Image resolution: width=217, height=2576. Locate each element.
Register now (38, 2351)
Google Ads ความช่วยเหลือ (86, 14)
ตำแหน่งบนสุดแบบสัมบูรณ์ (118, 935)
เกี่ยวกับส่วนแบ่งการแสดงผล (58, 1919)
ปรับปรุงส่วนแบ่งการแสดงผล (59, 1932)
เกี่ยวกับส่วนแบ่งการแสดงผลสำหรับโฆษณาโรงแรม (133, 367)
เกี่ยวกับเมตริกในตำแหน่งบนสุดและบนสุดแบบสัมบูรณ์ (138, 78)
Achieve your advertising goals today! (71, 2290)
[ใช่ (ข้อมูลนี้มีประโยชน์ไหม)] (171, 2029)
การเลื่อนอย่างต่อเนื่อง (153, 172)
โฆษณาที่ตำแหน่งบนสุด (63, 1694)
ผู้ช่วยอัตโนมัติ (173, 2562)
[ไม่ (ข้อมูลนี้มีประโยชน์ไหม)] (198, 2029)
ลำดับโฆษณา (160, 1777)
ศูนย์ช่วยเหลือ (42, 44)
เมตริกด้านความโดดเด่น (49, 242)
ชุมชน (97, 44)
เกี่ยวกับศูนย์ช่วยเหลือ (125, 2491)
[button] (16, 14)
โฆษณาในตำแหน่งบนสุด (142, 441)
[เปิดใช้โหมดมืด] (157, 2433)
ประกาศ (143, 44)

...

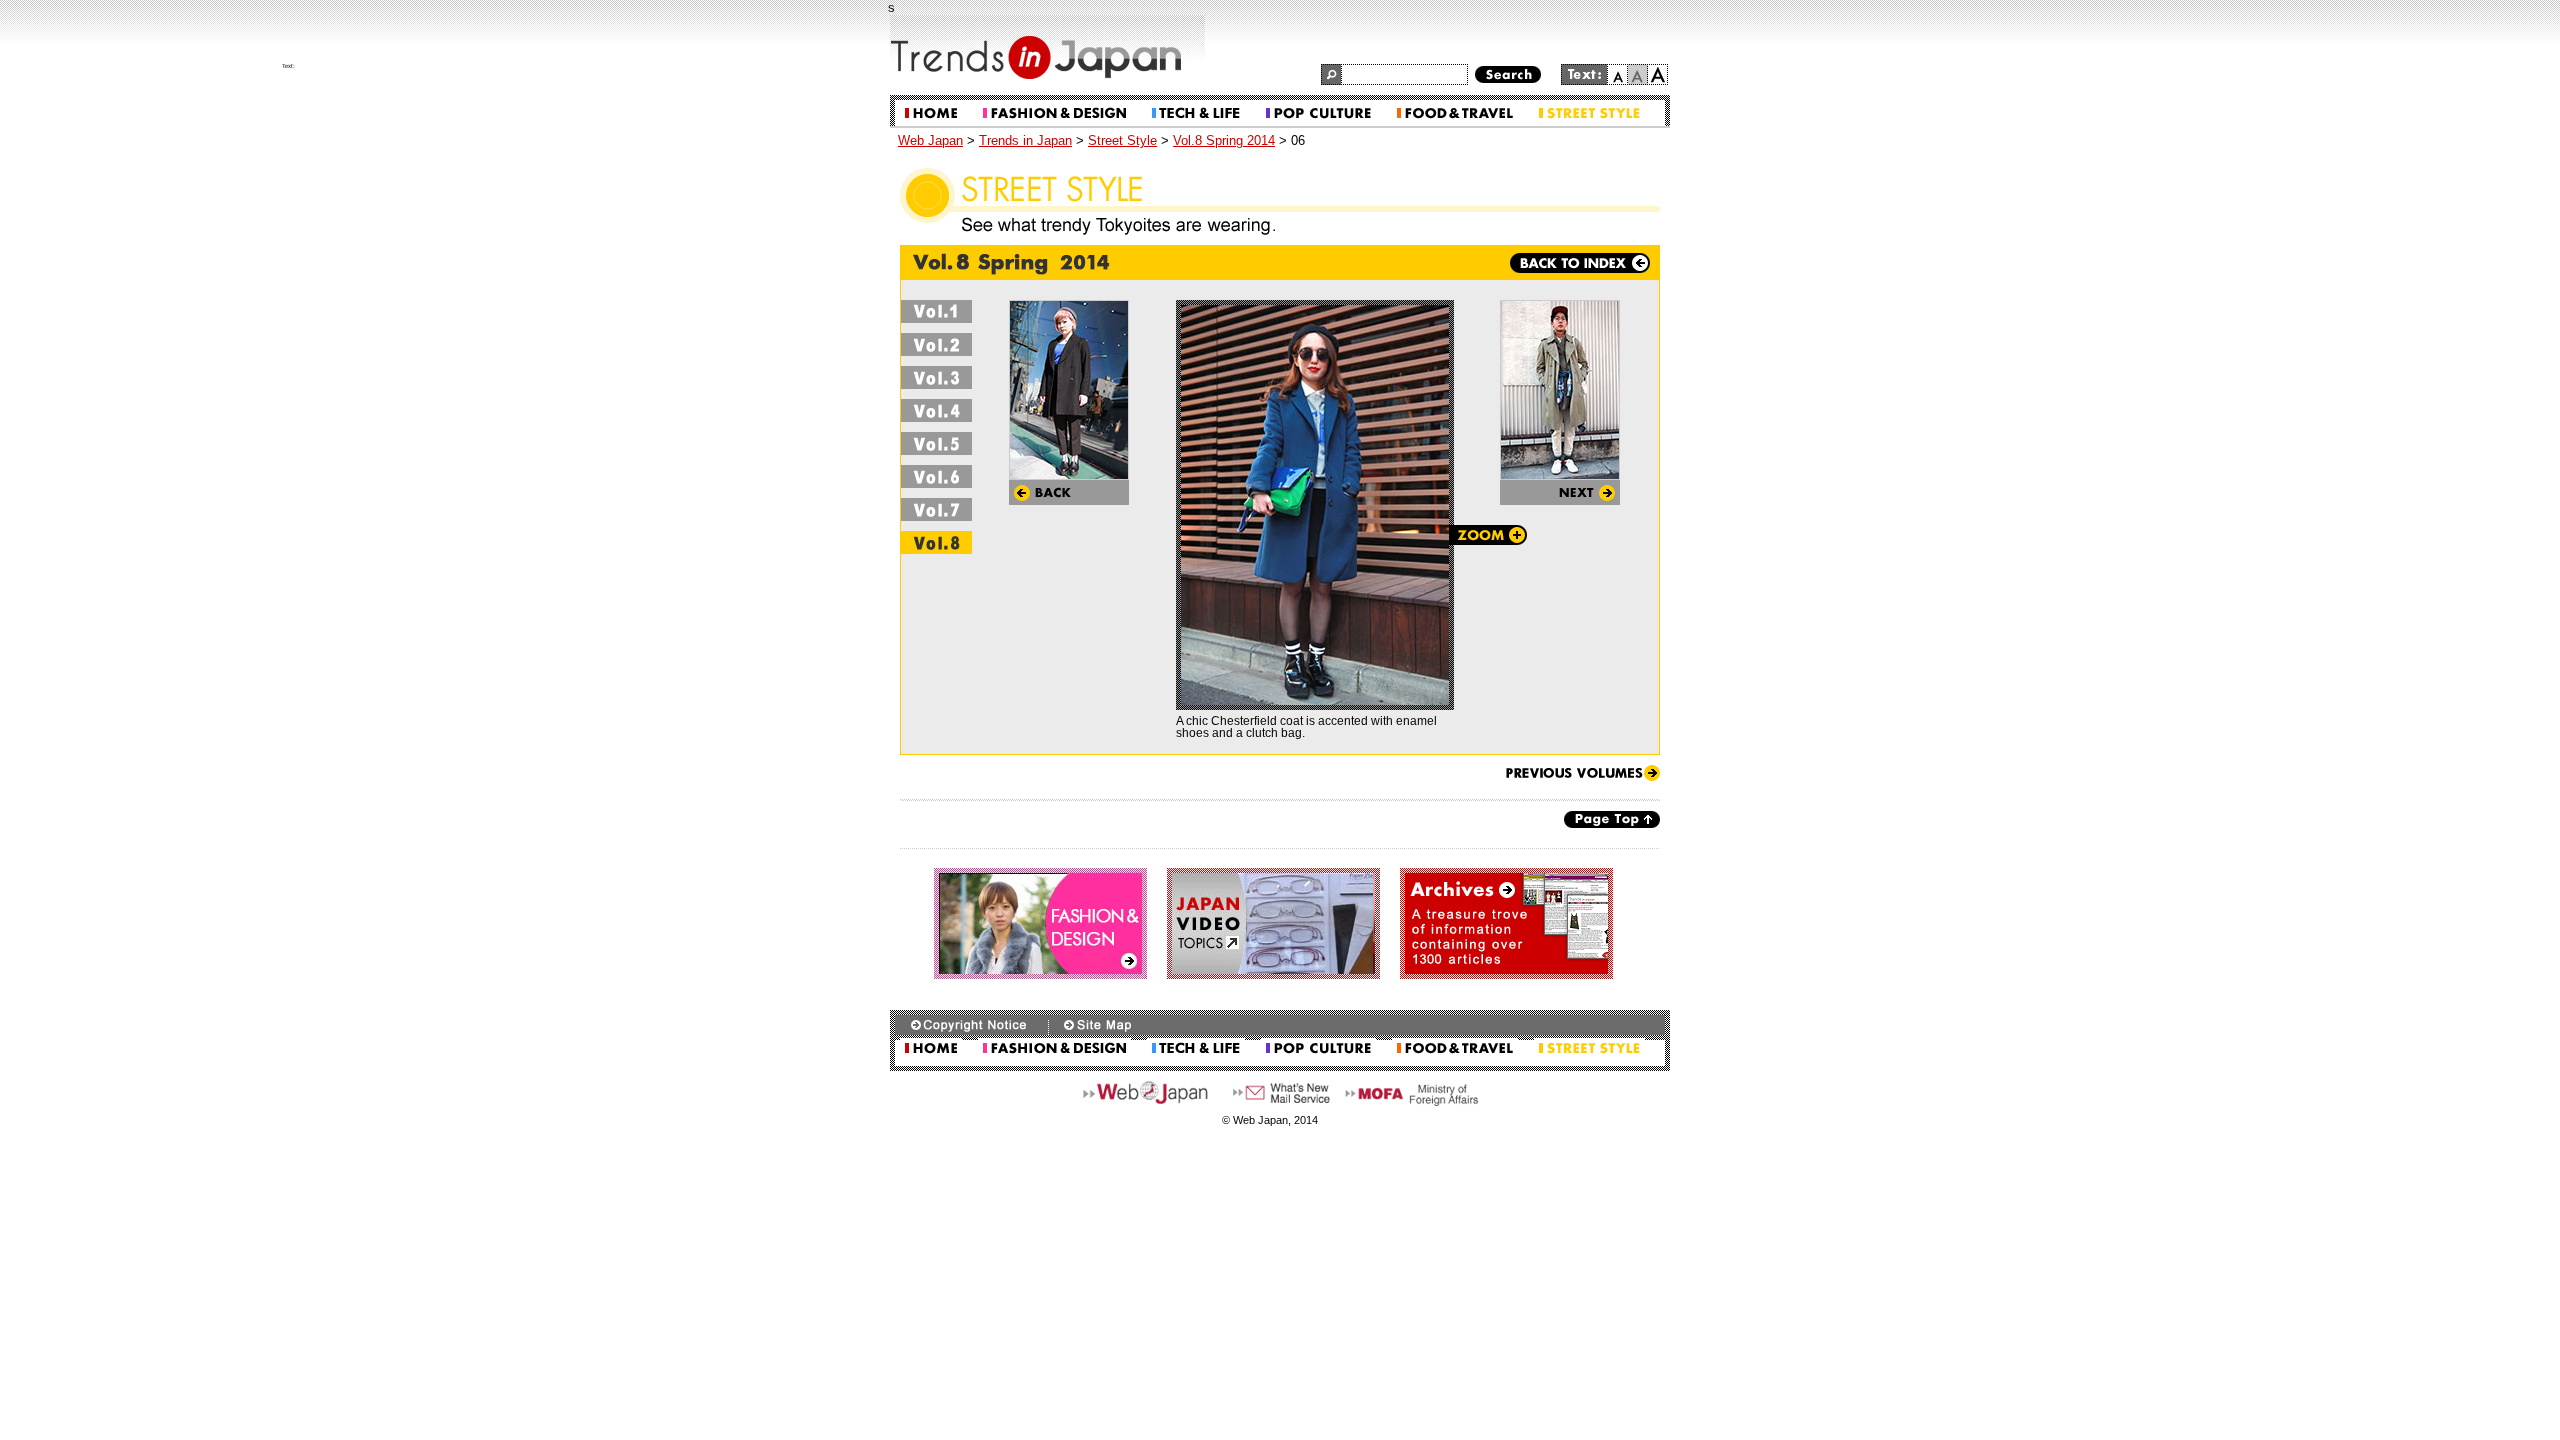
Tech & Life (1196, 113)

_Task brief_.
In the entries above, find the line holding "Image resolution: width=217, height=2576." and the line holding "ประกาศ (143, 44)", then retype exactly those two lines and every line between them, and nothing else.

_Solved problem_.
Image resolution: width=217, height=2576. Locate each element.
Register now (38, 2351)
Google Ads ความช่วยเหลือ (86, 14)
ตำแหน่งบนสุดแบบสัมบูรณ์ (118, 935)
เกี่ยวกับส่วนแบ่งการแสดงผล (58, 1919)
ปรับปรุงส่วนแบ่งการแสดงผล (59, 1932)
เกี่ยวกับส่วนแบ่งการแสดงผลสำหรับโฆษณาโรงแรม (133, 367)
เกี่ยวกับเมตริกในตำแหน่งบนสุดและบนสุดแบบสัมบูรณ์ (138, 78)
Achieve your advertising goals today! (71, 2290)
[ใช่ (ข้อมูลนี้มีประโยชน์ไหม)] (171, 2029)
การเลื่อนอย่างต่อเนื่อง (153, 172)
โฆษณาที่ตำแหน่งบนสุด (63, 1694)
ผู้ช่วยอัตโนมัติ (173, 2562)
[ไม่ (ข้อมูลนี้มีประโยชน์ไหม)] (198, 2029)
ลำดับโฆษณา (160, 1777)
ศูนย์ช่วยเหลือ (42, 44)
เมตริกด้านความโดดเด่น (49, 242)
ชุมชน (97, 44)
เกี่ยวกับศูนย์ช่วยเหลือ (125, 2491)
[button] (16, 14)
โฆษณาในตำแหน่งบนสุด (142, 441)
[เปิดใช้โหมดมืด] (157, 2433)
ประกาศ (143, 44)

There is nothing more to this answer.